Ketiga, fiksasi mendorong eksplorasi – yang berarti bahwa alam bawah sadar kita memengaruhi perhatian kita, yang kemudian mempengaruhi perilaku sadar kita. Misalnya, memilih apakah mereka berdiri di depan fasad kosong atau dengan tampilan mural, orang selalu memilih muralnya. Ini “menyediakan titik fokus untuk dipusatkan; Ini memberi kita jenis lampiran yang kita sukai dan sepertinya perlu merasakan yang terbaik,” duo tersebut menulis di Common Edge . “Tanpa hubungan ini, orang-orang tampaknya tidak tahu harus pergi kemana -mereka akan cemas- dan karenanya tidak akan memilih lokasi kosong.”

Dengan wawasan ini, arsitek berpotensi membalikkan rancangan mereka untuk mendapatkan perilaku tertentu, seperti orang-orang yang bersosialisasi di lapangan, berjalan-jalan, atau lebih bahagia dengan lingkungan mereka. Mungkin yang lebih penting, studi biometrik dapat membantu mereka meyakinkan klien mereka mengapa detail spesifik sangat penting untuk dimiliki dalam desain. “Saat ini, biometrik sebagian besar digunakan untuk membuat orang membeli barang,” kata Sussman pada Co.Design. “Kami ingin menggunakannya untuk meningkatkan kesejahteraan masyarakat, kesehatan, dan kesejahteraan. Kami ingin mempromosikan pembuatan tempat yang lebih baik di dunia dan kenyamanan berjalan kaki. ”
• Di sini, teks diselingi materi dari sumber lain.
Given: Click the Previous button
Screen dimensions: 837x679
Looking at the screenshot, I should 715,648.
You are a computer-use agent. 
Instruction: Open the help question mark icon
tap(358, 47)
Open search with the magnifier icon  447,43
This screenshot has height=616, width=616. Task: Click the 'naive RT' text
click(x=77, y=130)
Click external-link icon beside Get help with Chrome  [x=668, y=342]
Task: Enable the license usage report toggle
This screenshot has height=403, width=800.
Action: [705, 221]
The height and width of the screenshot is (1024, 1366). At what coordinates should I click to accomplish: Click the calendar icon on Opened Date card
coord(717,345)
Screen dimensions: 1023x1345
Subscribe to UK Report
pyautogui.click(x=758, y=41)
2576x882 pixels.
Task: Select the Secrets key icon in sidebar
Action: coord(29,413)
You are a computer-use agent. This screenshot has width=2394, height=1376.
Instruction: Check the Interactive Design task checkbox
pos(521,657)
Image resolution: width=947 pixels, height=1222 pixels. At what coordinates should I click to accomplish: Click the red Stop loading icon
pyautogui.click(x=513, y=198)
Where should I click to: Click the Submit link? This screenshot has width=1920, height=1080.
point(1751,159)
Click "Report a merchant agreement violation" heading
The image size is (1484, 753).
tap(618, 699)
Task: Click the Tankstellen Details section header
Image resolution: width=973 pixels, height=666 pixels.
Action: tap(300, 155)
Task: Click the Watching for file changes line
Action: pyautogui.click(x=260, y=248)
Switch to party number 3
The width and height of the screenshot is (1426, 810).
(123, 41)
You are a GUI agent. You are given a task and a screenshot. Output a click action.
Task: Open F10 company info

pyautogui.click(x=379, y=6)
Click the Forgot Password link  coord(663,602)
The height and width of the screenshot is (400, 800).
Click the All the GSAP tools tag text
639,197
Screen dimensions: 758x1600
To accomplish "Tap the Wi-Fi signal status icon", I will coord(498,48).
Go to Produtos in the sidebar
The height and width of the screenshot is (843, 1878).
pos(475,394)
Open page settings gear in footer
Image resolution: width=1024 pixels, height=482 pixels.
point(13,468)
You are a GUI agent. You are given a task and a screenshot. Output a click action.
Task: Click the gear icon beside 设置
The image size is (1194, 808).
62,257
Sussman dan Ward mendirikan sebuah organisasi nirlaba bernama Genetics of Design untuk lebih memahami persimpangan ilmu perilaku, arsitektur, dan biometrik, dan mereka berharap penelitian mereka akan menghasilkan desain yang lebih baik bagi lebih banyak orang.

Dapatkah formula desain yang didukung sains membuka kota yang lebih baik untuk semua? Mungkin, melalui penelitian seperti ini, mungkin saja.